5 Tips for Buying Campus Security Systems

These tips will help you shape security system purchasing conversations before sending out RFPs, keeping stakeholders informed.

5 Tips for Buying Campus Security Systems

When buying security systems, campus public safety, security and IT decision makers have so many choices on their hands. Is a networked solution the way to go instead of a wired one? Should you focus exclusively on cameras, or a solution that ties in multiple monitoring points onto other systems?

Those questions are big ones that will ultimately be answered by the top decision makers (tip #0.5: our sister publication Commercial Integrator already assembled an RFP template for a surveillance system once you’ve determined what your organization needs!).

But the following tips are intended to help shape those conversations before sending out RFPs and to keep every stakeholder informed so they know a bit more about what they’re asking for.

Tip #1: Hire a True Security Integrator

No matter what your desired system, don’t just use a low voltage contractor who dabbles in security. Actual security integrators have the expertise not only to ensure your system is secure and reliable, but they also know how to tie-in with other building operations if needed.

Tip #2: Ensure Proper Configuration

Dan Gundry, Director of Sales and Marketing at Vistacom, says it is critical to properly configure the security network switches for IGMP multicast and adequate backplane processing before the integrator even gets there.

Ensure IP cameras are transmitting multiple streams: a forensic-level resolution (for operator use and recording) as well as an overview-level resolution for viewing on your command center video wall or ancillary displays.

Also, typical problems that arise during installation include gaining access to administrative accounts for software installation, having enough IP addresses for new equipment, enough IT bandwidth to support the new devices, access to the building or device locations, unexpected lighting conditions, disruptive noise from drilling and installing devices, and having the right mounting hardware ordered.

These all are issues that can be prevented by holding a job kick off meeting, setting clear expectations and opening lines of communication to be used throughout the project, and conducting a site walkthrough to be sure all obstacles are identified and accounted for in advance.

Tip #3: Ensure Interoperability of Your Security Cameras

Proprietary features and wrappers may sound good on paper, but open formats allow for better situational awareness across multiple platforms, Gundry says.

Similarly, it’s important to leverage a video surveillance system’s built-in automation and AI features when and where it fits within your concept of operations.

Tip #4: Avoid Situational Blindness at the Operator Level

Plan the operator/dispatcher workstation appropriately to match the scope of the project now and, potentially, in the future if the system is to expand.

Tip #5: Buy a Secure Security System

Typical commercial security systems consist of basic components typically spread out over a network of different locations.

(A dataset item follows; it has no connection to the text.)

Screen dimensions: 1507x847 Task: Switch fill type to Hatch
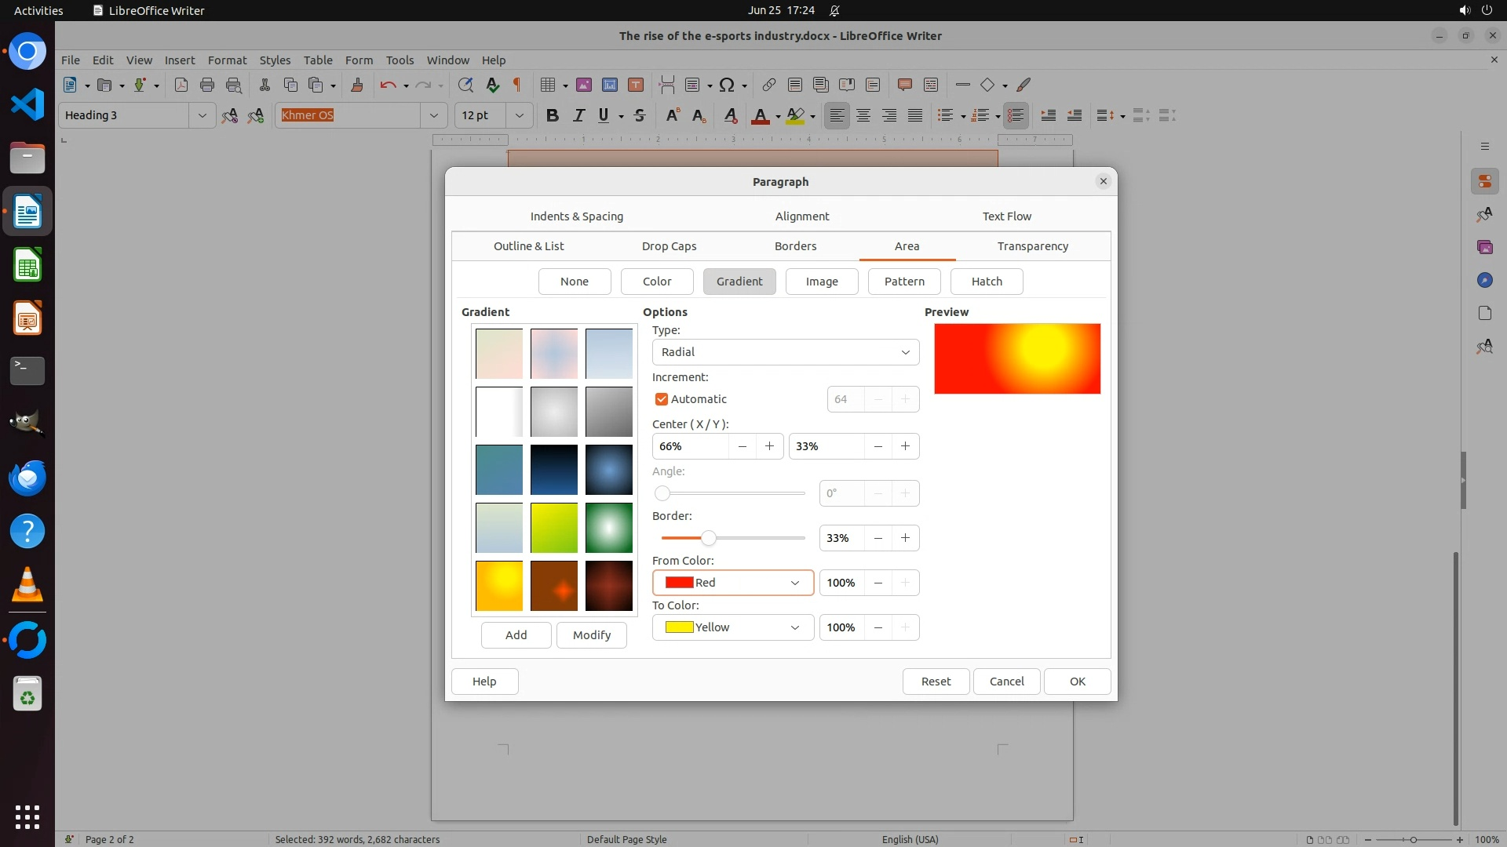click(986, 282)
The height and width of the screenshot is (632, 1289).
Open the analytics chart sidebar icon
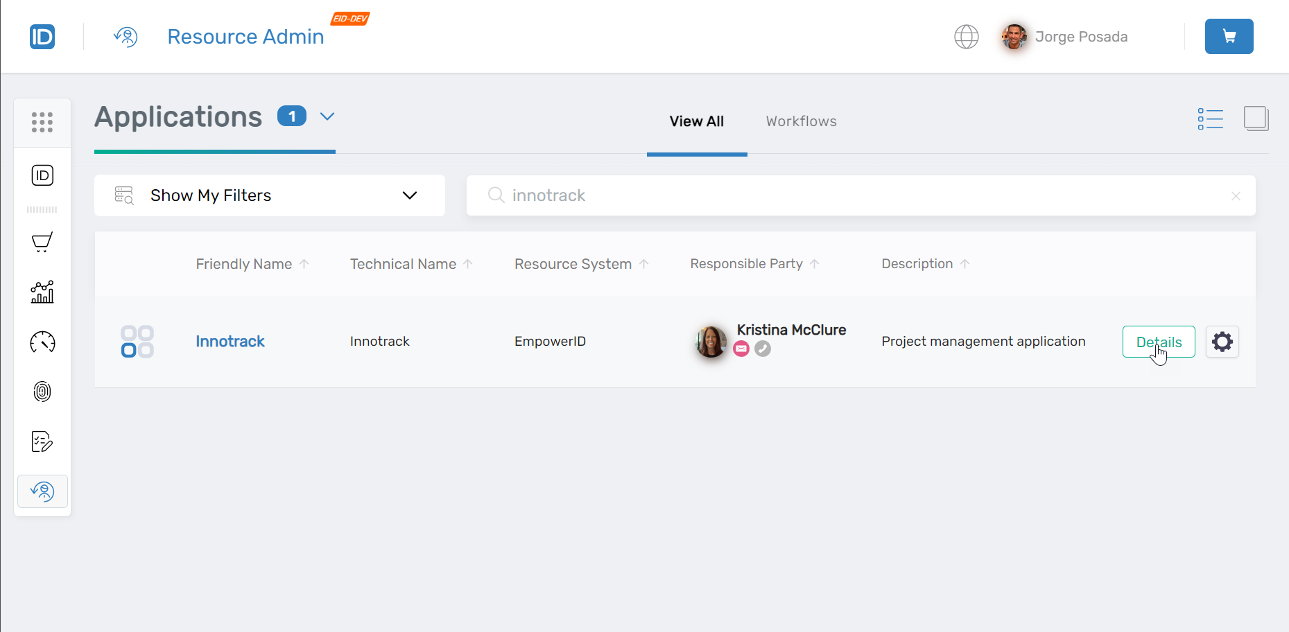(42, 292)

Sometimes, these areas are shared or provide common space for other systems that may be left unsecure, or simply accessed by other vendors servicing their network-based devices, such as life-safety or environmental systems.

Left unattended, these situations can become critical points of failure and lead to tampering or disconnecting of systems, often leading to a host of other issues.

You can get ahead of such problems by ensuring you have a form “C” tamper switch on critical control devices that may not be programmed or tied into the security enterprise, thus not able to provide a security alert if the IP device is accessed.


This article originally appeared in CS sister publication MyTechDecisions.com and has been edited. Adam Forziati is a web editor with TD.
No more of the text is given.